A Darwinian left would not:
• Deny the existence of a human nature, nor insist that human nature is inherently good, nor that it is infinitely malleable;
• Expect to end all conflict and strife between human beings, whether by political revolution, social change, or better education;
• Assume that all inequalities are due to discrimination, prejudice, oppression or social conditioning. Some will be, but this cannot be assumed in every case;
A Darwinian left would:
• Accept that there is such a thing as human nature, and seek to find out more about it, so that policies can be grounded on the best available evidence of what human beings are like;
• Reject any inference from what is 'natural' to what is 'right';
• Expect that, under different social and economic systems, many people will act competitively in order to enhance their own status, gain a position of power, and/or advance their interests and those of their kin;
• Expect that, regardless of the social and economic system in which they live, most people will respond positively to genuine opportunities to enter into mutually beneficial forms of cooperation;
• Promote structures that foster cooperation rather than competition, and attempt to channel competition into socially desirable ends;
• Recognise that the way in which we exploit nonhuman animals is a legacy of a pre-Darwinian past that exaggerated the gulf between humans and other animals, and therefore work towards a higher moral status for nonhuman animals, and a less anthropocentric view of our dominance over nature;
• Stand by the traditional values of the left by being on the side of the weak, poor and oppressed, but think very carefully about what social and economic changes will really work to benefit them.

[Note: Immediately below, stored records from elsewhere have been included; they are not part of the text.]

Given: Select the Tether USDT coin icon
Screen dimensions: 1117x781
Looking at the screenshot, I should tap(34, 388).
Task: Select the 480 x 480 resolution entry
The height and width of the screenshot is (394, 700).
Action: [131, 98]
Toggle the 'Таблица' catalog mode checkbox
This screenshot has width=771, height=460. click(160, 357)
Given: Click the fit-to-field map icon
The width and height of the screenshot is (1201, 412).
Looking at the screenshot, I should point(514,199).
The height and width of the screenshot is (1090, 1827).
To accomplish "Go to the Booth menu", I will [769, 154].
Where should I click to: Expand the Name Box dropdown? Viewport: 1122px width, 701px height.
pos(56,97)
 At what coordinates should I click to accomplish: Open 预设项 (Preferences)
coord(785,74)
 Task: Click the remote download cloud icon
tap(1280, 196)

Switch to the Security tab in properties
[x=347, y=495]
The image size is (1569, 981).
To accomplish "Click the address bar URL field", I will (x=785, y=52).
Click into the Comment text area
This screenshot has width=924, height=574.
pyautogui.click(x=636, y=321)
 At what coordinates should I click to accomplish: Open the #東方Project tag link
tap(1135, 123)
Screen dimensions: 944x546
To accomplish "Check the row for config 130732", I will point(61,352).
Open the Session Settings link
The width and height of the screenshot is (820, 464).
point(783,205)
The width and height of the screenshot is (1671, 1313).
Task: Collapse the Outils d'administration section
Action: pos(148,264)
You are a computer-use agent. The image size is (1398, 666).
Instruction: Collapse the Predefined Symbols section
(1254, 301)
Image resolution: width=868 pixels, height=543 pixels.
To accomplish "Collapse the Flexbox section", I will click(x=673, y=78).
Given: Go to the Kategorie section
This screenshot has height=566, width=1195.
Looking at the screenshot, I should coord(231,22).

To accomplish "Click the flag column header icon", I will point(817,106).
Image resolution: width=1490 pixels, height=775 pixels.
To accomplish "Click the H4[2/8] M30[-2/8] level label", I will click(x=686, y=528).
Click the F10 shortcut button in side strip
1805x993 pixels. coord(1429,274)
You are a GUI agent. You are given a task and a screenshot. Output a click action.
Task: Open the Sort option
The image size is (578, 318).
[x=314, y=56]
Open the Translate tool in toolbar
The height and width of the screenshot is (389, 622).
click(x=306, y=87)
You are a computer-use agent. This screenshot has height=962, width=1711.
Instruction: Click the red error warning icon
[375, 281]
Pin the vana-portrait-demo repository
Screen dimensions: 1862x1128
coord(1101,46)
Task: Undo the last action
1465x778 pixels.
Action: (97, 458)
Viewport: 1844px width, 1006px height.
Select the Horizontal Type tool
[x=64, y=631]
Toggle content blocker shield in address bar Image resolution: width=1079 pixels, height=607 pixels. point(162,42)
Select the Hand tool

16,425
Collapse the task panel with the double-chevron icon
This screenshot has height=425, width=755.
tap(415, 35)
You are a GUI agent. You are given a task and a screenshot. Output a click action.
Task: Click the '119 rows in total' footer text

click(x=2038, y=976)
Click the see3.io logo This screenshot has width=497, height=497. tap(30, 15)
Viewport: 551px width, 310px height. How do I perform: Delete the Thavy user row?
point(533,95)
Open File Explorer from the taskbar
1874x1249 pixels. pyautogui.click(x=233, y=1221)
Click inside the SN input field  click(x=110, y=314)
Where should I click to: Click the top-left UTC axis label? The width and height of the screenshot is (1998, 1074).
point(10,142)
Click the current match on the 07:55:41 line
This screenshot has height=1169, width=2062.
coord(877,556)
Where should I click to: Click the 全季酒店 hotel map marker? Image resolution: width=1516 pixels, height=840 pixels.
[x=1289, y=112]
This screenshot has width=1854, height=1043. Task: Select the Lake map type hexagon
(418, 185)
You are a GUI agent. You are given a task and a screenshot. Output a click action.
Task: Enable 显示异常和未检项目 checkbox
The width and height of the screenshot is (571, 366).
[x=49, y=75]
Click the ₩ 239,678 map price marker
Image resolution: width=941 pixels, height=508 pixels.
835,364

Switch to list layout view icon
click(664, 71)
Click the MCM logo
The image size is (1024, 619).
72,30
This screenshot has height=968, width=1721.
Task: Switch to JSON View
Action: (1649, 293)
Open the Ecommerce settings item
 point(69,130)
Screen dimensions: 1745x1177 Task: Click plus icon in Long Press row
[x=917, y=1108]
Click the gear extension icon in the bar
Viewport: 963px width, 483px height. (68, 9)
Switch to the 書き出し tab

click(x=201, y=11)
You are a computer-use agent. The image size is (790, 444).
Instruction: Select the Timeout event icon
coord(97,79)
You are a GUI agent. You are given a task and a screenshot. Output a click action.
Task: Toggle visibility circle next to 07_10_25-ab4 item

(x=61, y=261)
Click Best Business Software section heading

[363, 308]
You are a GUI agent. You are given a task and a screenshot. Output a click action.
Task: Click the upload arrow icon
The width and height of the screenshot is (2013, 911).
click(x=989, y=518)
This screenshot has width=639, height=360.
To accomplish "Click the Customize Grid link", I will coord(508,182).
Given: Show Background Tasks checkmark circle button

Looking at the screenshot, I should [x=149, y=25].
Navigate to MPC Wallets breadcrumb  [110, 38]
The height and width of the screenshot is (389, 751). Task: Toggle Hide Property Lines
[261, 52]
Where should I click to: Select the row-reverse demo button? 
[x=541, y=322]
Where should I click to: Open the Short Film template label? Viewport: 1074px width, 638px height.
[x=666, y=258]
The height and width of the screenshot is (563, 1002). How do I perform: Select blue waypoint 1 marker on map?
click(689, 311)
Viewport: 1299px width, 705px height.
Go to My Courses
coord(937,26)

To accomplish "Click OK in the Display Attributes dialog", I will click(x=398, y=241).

In some ways, this is a sharply deflated vision of the left, its Utopian ideas replaced by a coolly realistic view of what can be achieved. That is, I think, the best we can do today — and it is still a much more positive view than that which many on the left have assumed to be implied in a Darwinian understanding of human nature.
If we take a much longer-term perspective, there may be a prospect for restoring more far-reaching ambitions of change. We do not know to what extent our capacity to reason can, in the long run, take us beyond the conventional Darwinian constraints on the degree of altruism that a society may be able to foster. We are reasoning beings. In other works I have likened reason to an escalator, in that, once we start reasoning, we may be compelled to follow a chain of argument to a conclusion that we did not anticipate when we began. Reason provides us with the capacity to recognise that each of us is simply one being among others, all of whom have wants and needs that matter to them, as our needs and wants matter to us. Can that insight ever overcome the pull of other elements in our evolved nature that act against the idea of an impartial concern for all of our fellow humans, or, better still, for all sentient beings?
No less a champion of Darwinian thought than Richard Dawkins holds out the prospect of 'deliberately cultivating and nurturing pure, disinterested altruism -something that has no place in nature, something that has never existed before in the whole history of the world'. Although 'We are built as gene machines,' he tells us, 'we have the power to turn against our creators'. There is an important truth here. We are the first generation to understand not only that we have evolved, but also the mechanisms by which we have evolved and how this evolutionary heritage influences our behaviour. In his philosophical epic, The Phenomenology of Mind, Hegel portrayed the culmination of history as a state of Absolute Knowledge, in which Mind knows itself for what it is, and hence achieves its own freedom. We don't have to buy Hegel's metaphysics to see that something similar really has happened in the last fifty years. For the first time since life emerged from the primeval soup, there are beings who understand how they have come to be what they are. To those who fear adding to the power of government and the scientific establishment, this seems more of a danger than a source of freedom. In a more distant future that we can still barely glimpse, it may turn out to be the prerequisite for a new kind of freedom.